“sábio é o homem
que chega a ter consciência de sua ignorância”.
Barão de Itararé (1895-1971)
A cada
geração um novo perfil existencial se reformula, agregando valores do passado, superando
limitações de outrora e recriando novas deformidades. Estar vivo é andar em
metamorfose. No presente século três deficiências patológicas são imanentes à
existência: ser cego, corcunda e lesionado. Cego por usar muito o celular, tablet, notebooks e PC’s em geral com uma proximidade errada e iluminação
inadequada; está é uma geração de crianças com pouca visão. Corcunda por
igualmente usar os aparelhos supra citados anteriormente com a postura errada,
dilacerando paulatinamente a coluna e provocando uma inevitável encurvadura;
está é uma geração de pessoas entortadas. Lesionado porque, a despeito da má
utilização dos referidos equipamentos, fica-se (e fixa-se) por horas a fio
digitando (catando letras) nos teclados virtuais; está é uma geração de gente
com dores precoces.
Da tríade: “cegos,
corcundas e lesionados” desencadeia-se uma evolução duvidosa sobre a nossa
identidade social, ideológica e mitológica. Escuta-se esbravejar uma suposta
falta de tempo que não coincide com a realidade do tempo empregado em redes
sociais e bate-papos. A verdade, obscurecida, é que estamos mais carentes de
afetos, por esta razão buscamos conversar ao máximo com o maior número de
pessoas (o mais virtual possível) para que não haja tempo de nos a perceber no
vazio que habita em nós fora das conexões da internet. Estamos correndo muito
para cansarmos ao máximo e assim não termos tempo de contemplar a inutilidade
de nossa jornada. Sonhamos alto para não ter que enfrentar a dura realidade que
assola as noites silenciosas. Desta maneira, não seremos chamados de
fracassados, mas sim de sonhadores (codinomes e pseudônimos da virtualidade dos
nossos discursos).
Da tríade:
“cegos, corcundas e lesionados” revive-se, tipologicamente, o corcunda de Nortre-Dame
que reconhece sua submissão tola a um sistema frágil e corrupto. Reacende em
nós a chama da liberdade, mesmo nunca tendo estado lá. Denuncia nossa “feiosidade”

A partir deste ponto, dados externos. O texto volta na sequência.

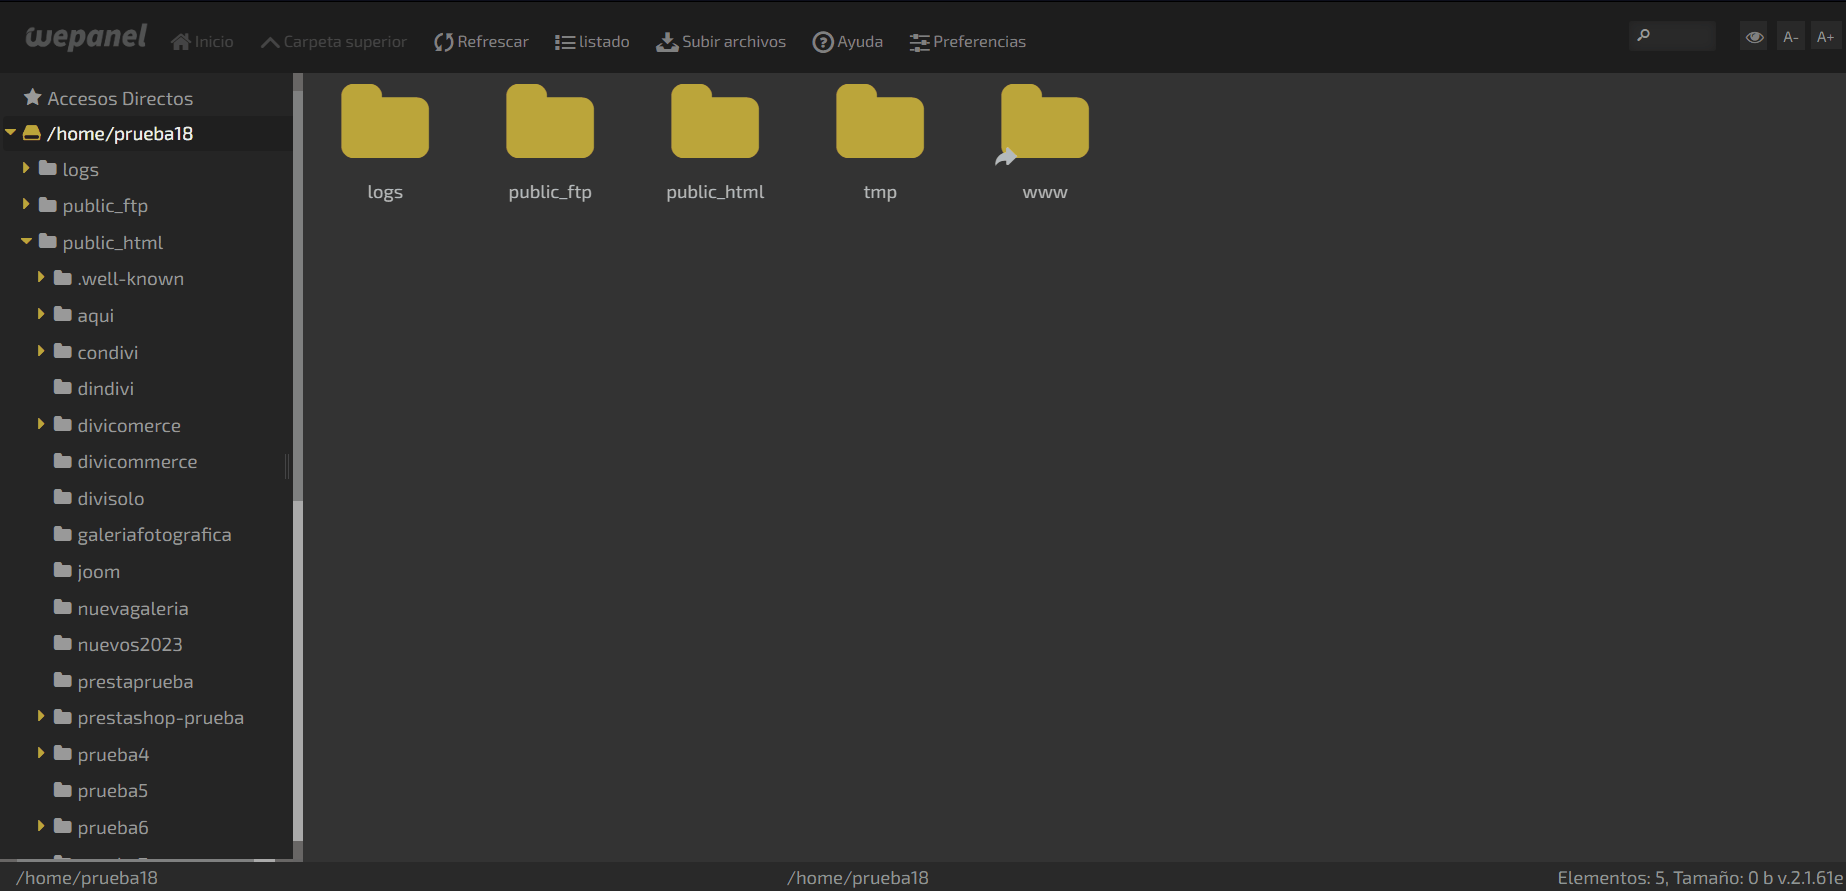The image size is (1846, 891).
Task: Open the Ayuda help icon
Action: point(823,42)
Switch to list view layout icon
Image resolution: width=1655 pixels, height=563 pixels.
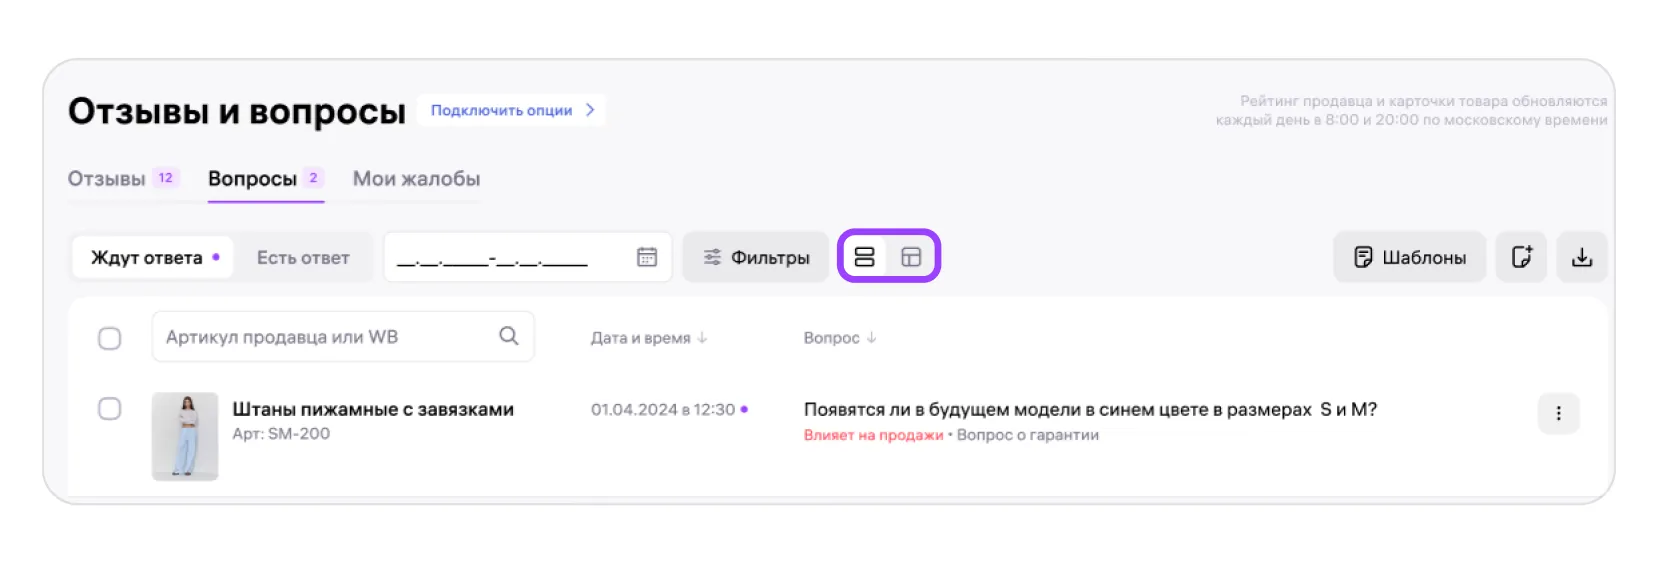coord(864,257)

frente ao mundo de belezas estilizadas com películas de fotos e ajustes de fotoshop. Sendo assim, além de corcunda
personifica um frankenstein que se esconde nas letras de um bate-papo qualquer,
tampando as mais terríveis deformidades de caráter com medo de sermos visto
como somos, sem sorrisos, sem efeitos, apenas sendo humano. Gente esta que
aprendeu a submeter-se aos padrões mais ridículos por puro desdenho ao criador,
gente que esquece que mesmo sendo criatura temos personalidade, temos
identidade. Somos, então, tão diferentes que não mais nos vemos como iguais,
desprezando o outro que, para além da virtualidade, também sucumbi a terrível
realidade da vida.
Ser “cego,
corcunda e lesionado” não é um estereótipo moderno, é o que nos define. Longe
de ver a realidade por causa da sombra que esconde a verdade óbvia; encurvados
frente a uma máquina que escraviza impetuosamente as mentes infantis de gente
adulta por causa das facilidades inexplicáveis; lesionados no coração, na alma
e no espírito, sendo a mão apenas um sinalizador que a dor é mais profunda por
causa de nossa integração humanística. Sim, somos cegos, apesar de vermos
vários rostos no facebook, semblantes que não significam nada. Sim, somos
corcundas, apesar de discursarmos superioridade machista ou feminista, pouco
importa, ambos perderam a noção de equidade. Sim, somos lesionados, apesar de
sermos a geração do bem-estar fitnes,
que faz pouse para o outro admirar ou repudiar. Tristemente, nos tornamos um
retrato de tudo àquilo que evitamos histórica e socialmente.
Assim e simplesmente,
Vinicius Seabra | vs.seabra@gmail.com
[escrito em 12 de Fevereiro de 2015]
Máquina que escraviza impetuosamente mentes infantis de gente adulta... Pra mim o ponto máximo do seu texto.
ResponderExcluirOla, obrigado por comentar. Realmente, o problema está ai nesta "bifurcação" existencial.